Life in the real world…

Once I was out on my own at seventeen, I started painting signs to fill in between working three jobs. It didn’t take long to figure out I’d found my niche because I loved working outdoors and painting really big walls. Within a couple years I replaced all three jobs by working seven days a week painting. This led to eventually doing a lot of unusual art and moving to Atlanta, Georgia where I created Art Productions, Inc.

 

 
 
 
True love and a new era…

I met my husband in the sign business when I started contracting mural painting work from the company where he managed the real estate division where he acquired land locations for billboards. He’d go to his apartment at the end of the day, replace his business suit with overalls and come back to the warehouse to spend time with me while I painted late at night.

 

 

 

 

 

 

Being the talented guy that he is, he quickly learned how to paint parts of the signs with me and eventually started his own company not long after we became an item. During this time I returned to painting for myself, family and friends.

 

Ginormous art, Former President and the Olympics…
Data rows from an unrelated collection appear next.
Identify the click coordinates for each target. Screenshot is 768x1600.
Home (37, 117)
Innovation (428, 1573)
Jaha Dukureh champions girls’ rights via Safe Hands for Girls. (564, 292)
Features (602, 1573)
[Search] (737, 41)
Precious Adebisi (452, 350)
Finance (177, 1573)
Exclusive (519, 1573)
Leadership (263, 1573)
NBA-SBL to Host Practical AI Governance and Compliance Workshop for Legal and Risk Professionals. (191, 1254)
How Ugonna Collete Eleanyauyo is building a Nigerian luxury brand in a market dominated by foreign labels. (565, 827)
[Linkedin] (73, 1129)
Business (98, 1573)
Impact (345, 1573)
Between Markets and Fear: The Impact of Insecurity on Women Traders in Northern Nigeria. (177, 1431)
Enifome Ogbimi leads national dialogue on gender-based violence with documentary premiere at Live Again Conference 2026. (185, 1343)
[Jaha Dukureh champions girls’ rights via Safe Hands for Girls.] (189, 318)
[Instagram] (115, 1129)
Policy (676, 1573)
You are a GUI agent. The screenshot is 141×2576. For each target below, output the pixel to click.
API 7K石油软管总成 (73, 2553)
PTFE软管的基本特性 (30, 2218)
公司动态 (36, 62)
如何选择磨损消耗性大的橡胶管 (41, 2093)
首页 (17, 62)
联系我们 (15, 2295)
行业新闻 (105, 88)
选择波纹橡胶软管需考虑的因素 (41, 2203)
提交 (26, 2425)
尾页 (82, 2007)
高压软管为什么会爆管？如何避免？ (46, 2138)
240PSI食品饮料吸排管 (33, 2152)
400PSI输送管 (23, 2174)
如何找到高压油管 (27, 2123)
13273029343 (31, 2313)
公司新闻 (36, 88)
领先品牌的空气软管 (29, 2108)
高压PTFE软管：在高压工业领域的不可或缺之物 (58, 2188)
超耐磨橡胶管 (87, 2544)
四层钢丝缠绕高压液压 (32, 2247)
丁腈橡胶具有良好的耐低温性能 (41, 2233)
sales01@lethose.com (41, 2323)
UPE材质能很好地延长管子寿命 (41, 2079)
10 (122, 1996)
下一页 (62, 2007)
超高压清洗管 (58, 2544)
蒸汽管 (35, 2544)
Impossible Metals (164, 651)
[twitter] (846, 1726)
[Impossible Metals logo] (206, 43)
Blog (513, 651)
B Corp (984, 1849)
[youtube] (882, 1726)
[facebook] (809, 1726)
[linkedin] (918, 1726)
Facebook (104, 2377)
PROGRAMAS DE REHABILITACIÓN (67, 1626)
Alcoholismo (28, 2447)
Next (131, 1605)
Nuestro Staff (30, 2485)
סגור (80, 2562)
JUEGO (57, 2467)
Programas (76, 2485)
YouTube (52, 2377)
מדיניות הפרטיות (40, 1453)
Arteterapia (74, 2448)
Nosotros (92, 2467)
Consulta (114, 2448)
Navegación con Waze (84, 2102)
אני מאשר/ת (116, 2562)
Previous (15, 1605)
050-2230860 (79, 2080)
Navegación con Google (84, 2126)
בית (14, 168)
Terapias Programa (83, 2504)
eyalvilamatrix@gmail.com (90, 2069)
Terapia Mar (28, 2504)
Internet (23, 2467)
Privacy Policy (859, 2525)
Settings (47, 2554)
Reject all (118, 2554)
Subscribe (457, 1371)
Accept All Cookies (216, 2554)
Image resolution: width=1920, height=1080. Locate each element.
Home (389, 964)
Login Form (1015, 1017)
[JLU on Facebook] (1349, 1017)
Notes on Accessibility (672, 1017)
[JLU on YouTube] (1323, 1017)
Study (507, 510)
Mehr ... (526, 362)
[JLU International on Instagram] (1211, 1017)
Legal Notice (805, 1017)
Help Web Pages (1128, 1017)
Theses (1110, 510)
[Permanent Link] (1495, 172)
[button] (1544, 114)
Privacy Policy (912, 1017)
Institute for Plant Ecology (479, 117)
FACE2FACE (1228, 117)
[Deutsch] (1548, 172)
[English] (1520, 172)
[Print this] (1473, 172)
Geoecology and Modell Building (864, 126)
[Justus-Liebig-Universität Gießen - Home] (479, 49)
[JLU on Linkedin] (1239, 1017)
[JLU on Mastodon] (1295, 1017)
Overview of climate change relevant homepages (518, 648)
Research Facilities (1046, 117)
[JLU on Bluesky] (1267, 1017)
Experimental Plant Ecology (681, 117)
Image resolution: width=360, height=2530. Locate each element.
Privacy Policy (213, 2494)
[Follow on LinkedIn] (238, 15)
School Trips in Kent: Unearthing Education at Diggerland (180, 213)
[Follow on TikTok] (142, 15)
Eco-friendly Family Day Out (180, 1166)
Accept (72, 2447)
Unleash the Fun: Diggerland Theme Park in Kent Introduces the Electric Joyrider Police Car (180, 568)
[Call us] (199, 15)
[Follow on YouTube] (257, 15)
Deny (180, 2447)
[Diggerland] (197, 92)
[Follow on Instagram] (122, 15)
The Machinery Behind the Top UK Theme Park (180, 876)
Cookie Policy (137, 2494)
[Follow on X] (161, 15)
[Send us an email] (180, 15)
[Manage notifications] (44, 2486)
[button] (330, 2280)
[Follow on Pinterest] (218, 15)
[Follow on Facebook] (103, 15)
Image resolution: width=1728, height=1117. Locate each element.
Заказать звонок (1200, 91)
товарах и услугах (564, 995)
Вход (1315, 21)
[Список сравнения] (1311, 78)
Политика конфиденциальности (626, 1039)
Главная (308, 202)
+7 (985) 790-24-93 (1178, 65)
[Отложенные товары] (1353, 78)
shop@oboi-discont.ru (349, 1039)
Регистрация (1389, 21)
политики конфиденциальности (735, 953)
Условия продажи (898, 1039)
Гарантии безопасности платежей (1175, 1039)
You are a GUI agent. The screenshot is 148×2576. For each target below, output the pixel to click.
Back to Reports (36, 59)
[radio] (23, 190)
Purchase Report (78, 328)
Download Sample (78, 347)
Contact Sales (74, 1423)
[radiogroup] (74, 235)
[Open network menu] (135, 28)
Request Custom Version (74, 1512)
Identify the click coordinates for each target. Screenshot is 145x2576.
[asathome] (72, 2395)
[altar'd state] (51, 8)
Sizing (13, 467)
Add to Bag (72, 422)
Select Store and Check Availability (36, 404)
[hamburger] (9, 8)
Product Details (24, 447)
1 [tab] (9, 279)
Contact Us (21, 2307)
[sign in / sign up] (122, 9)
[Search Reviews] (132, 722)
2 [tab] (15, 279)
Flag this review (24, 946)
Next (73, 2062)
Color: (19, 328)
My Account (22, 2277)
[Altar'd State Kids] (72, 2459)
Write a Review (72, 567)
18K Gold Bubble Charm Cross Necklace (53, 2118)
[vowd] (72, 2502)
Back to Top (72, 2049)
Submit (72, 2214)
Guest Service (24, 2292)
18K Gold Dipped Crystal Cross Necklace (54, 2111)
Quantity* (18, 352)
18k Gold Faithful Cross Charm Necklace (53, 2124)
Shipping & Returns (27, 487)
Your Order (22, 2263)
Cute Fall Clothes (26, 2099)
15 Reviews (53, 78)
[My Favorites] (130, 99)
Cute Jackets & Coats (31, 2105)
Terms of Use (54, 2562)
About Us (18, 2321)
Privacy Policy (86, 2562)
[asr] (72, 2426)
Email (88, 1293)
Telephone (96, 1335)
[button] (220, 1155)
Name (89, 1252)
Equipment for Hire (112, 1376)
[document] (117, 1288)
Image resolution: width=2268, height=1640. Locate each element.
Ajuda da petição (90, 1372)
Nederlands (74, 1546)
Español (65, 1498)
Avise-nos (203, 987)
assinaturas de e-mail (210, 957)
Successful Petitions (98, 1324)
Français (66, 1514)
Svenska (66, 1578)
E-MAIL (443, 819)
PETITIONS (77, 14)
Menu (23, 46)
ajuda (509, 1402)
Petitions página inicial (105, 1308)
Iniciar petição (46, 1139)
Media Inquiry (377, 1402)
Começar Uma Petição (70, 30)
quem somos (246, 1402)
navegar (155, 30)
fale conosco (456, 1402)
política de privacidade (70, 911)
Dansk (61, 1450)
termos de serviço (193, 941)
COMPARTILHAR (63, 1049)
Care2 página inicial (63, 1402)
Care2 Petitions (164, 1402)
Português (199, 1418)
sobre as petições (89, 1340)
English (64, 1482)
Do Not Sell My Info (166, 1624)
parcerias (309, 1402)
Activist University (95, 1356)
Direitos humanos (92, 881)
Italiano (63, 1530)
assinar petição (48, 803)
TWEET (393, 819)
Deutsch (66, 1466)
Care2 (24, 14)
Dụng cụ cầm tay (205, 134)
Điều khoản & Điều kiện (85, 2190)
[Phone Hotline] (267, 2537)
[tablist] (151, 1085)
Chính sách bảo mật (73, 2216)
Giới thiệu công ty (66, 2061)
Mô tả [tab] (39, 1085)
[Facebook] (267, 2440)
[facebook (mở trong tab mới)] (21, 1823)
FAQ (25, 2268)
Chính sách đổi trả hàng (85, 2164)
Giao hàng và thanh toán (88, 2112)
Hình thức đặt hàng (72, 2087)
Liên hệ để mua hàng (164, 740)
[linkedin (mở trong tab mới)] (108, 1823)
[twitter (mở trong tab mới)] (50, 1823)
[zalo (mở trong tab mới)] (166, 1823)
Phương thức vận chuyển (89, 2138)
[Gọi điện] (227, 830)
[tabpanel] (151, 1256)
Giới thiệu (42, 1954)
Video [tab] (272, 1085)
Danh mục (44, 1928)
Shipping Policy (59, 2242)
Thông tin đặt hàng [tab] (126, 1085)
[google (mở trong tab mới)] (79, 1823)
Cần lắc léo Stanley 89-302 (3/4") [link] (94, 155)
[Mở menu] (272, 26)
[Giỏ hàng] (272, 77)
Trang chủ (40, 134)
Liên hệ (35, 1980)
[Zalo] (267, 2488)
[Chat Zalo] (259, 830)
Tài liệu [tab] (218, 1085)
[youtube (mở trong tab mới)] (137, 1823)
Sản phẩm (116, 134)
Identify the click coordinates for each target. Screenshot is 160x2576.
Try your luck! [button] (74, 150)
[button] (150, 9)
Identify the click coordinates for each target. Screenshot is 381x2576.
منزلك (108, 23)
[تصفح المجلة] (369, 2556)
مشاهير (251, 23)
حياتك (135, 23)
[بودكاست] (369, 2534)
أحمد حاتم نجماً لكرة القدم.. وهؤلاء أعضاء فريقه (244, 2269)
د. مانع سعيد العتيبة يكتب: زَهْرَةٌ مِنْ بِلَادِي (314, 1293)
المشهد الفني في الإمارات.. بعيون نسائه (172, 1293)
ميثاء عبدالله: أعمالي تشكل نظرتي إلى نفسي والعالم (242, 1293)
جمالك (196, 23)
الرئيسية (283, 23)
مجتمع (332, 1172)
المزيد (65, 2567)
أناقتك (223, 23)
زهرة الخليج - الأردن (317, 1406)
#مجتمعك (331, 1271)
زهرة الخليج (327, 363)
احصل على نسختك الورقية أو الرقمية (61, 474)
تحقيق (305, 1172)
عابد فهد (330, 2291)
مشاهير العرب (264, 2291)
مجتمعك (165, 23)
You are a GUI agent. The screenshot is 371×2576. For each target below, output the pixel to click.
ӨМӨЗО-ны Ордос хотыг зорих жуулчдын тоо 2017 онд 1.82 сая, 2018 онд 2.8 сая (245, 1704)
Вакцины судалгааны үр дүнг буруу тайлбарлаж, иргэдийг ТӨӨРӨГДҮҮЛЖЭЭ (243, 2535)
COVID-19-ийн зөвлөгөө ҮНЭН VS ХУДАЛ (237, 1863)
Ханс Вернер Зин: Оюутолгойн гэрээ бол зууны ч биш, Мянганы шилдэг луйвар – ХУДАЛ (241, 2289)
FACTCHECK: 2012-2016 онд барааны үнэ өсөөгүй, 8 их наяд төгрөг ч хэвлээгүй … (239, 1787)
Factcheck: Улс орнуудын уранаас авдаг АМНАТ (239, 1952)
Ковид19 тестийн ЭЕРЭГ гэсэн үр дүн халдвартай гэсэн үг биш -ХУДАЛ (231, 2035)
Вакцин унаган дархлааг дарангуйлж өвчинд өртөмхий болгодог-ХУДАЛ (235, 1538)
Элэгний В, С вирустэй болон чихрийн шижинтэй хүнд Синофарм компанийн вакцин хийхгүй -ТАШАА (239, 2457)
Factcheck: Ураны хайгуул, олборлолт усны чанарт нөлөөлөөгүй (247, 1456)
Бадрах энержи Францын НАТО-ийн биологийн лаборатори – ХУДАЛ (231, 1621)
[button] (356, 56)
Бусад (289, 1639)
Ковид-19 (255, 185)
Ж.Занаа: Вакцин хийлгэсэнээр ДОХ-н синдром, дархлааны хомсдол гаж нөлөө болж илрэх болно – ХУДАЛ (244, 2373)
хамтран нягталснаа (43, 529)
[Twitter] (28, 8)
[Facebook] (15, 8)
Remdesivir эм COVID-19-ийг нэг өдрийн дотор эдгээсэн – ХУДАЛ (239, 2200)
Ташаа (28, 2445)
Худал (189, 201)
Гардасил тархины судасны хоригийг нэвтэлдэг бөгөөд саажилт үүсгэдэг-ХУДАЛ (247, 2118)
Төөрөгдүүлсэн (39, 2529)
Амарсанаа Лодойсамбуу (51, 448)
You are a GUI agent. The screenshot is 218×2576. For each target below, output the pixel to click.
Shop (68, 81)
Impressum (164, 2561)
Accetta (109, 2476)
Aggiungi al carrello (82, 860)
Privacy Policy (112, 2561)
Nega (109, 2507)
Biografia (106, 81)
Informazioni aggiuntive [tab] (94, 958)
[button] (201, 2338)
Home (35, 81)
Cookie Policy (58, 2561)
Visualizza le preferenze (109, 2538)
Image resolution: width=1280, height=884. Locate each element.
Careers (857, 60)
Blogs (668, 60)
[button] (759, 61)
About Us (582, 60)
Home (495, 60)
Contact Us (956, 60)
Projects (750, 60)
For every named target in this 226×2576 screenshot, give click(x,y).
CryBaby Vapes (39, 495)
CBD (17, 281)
During the 1990’s we expanded our sign businesses to building huge electronic structures, three-dimensional creations for outdoor displays and more mural work. We had the great honor of working with international companies like Coca-Cola, which is headquartered in Atlanta. They occasionally wanted a historic Coca-Cola painting refurbished on old brick walls where the original painting had faded until only a shadow of the design was left.

 

 

One such wall was in Plains, Georgia, where I joked with the wonderful local residents that it would be nice to have “Jimmy and Roselyn” stop by. The next morning Secret Service pulled in ahead of a car with former President Jimmy Carter and First Lady Roselyn Carter who are two of the most genuine people I’ve ever met. I asked if they’d like to paint on the wall and they said “yes” so I gave them each a brush and can of red paint. That was a fun day!

 

 

 

In 1996 we contracted projects for the top seven Olympic Sponsors and, of course, Coca-Cola was at the top of that list.

 

 
Days when I had to switch hats quickly…

While flying back and forth to Boston, MA in 2001 where I was building a 75’ wide iconic sign in Fenway Park [home of the Red Sox Baseball team] for the John Hancock Company, I started writing on my first book and titled it Angel On The Run.

 

 

 

 

I was standing on top of a building in downtown Atlanta, Georgia in 2003, surrounded by cranes and sections of a 50’ tall Coca-Cola sign we were putting up, when I got the call that Angel had finaled in the Daphne du Maurier contest.

 

Later that summer, right after winning the Golden Heart® for that same book, I flew back the next day to climb on top of 16’ diameter 3-D chocolate chip cookies (three of them) to complete the sculpting and finish work before shipping them.

 


“The Call”…

While my husband and I were in New York on business related to my company, I invited the editor who had my manuscript submission to coffee. What I didn’t know was that while I was meeting with this editor she had already decided to buy my book, but couldn’t tell me because she had to tell my agent first – protocol in the business. On the way to the airport right after this meeting, I got THE CALL from my agent about our book deal. It was so nice to be with my husband when that call came through. The book was released in 2005, re-titled as Worth Every Risk. In 2006, that book won a RITA® award. I painted murals the week before and the week after I won the award. In 2009, I had less than ten days off the entire year, and yet I squeezed in five days (between a book tour and a reader event) to paint a mural on a brick wall. That’s when my husband suggested it was time to make a decision.

 

Full Time Author…

I now write full time. We have several ongoing sign projects that my husband oversees. He’s always been my greatest fan and I’m his. He teaches motorcycle safety all over the state of Georgia and is a long distance rider. He recently finished well in the Iron Butt Association 5000 miles in 5 Days Rally, which earned him a berth in the big dance in 2011 – the IBA 11,000-miles-in-11-days rally that will have 100 riders from all over the world competing. We love riding motorcycles, fishing and sharing life together.